Enclosure, Derrymaclavlode, Co. Kerry
Co. Kerry |
Enclosures
On a south-east-facing slope above the valley of the Clydagh River in County Kerry, a small oval enclosure sits quietly in rough, heather-clad hill pasture.
It measures roughly seven metres east to west and just under four metres north to south, defined by a drystone wall, dry-stone construction being a technique that uses no mortar, relying entirely on the careful placement of stones for its stability. That wall has largely collapsed, but enough survives to show it was never a particularly refined piece of work, built to a thickness of around 0.7 metres and standing perhaps 0.8 metres at its highest remaining points. The north-west portion of the interior was cut slightly into the hillside, a practical measure to level the ground, though the floor still slopes away to the south-east.
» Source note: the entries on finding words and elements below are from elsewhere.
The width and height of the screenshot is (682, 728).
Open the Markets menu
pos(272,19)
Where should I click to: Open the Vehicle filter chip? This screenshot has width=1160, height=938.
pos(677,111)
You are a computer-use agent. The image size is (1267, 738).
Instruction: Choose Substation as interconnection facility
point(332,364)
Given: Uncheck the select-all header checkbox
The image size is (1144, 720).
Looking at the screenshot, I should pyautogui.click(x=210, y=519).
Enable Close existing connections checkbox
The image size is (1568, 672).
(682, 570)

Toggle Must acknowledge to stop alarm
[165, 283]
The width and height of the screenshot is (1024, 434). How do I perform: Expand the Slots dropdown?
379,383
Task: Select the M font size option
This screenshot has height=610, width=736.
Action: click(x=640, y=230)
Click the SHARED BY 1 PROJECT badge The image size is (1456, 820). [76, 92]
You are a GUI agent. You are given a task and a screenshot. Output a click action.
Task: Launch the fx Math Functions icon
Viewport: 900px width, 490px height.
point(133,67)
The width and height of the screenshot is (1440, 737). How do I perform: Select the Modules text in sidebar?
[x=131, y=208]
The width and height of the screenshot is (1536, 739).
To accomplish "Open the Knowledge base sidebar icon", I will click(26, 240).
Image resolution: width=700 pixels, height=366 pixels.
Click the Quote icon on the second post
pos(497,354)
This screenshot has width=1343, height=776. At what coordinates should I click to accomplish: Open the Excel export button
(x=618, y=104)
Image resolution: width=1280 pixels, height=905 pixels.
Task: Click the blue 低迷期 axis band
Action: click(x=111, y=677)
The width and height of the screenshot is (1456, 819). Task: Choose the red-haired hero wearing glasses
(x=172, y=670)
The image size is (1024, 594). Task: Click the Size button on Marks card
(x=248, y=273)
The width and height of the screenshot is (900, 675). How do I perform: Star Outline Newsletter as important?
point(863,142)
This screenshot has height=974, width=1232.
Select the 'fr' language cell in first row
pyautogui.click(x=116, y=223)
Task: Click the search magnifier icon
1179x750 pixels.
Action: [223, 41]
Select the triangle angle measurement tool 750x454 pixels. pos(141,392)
A break in the wall at the south-west marks what was once an entrance, with a short length of collapsed walling extending about two metres further to the west from that point. Enclosures of this kind in upland Kerry are generally associated with early pastoral or agricultural activity, used to manage livestock or to define a small working or domestic space, though without excavation it is difficult to assign a precise date or function to any individual example. What makes the setting at Derrymaclavlode particularly interesting is the cluster of related features nearby: a hut site lies roughly 45 metres to the west-north-west, and a second enclosure sits around 50 metres to the north. The proximity of these features to one another suggests this hillside once supported a small, organised pattern of use, the enclosure forming one part of a broader landscape of activity rather than an isolated curiosity.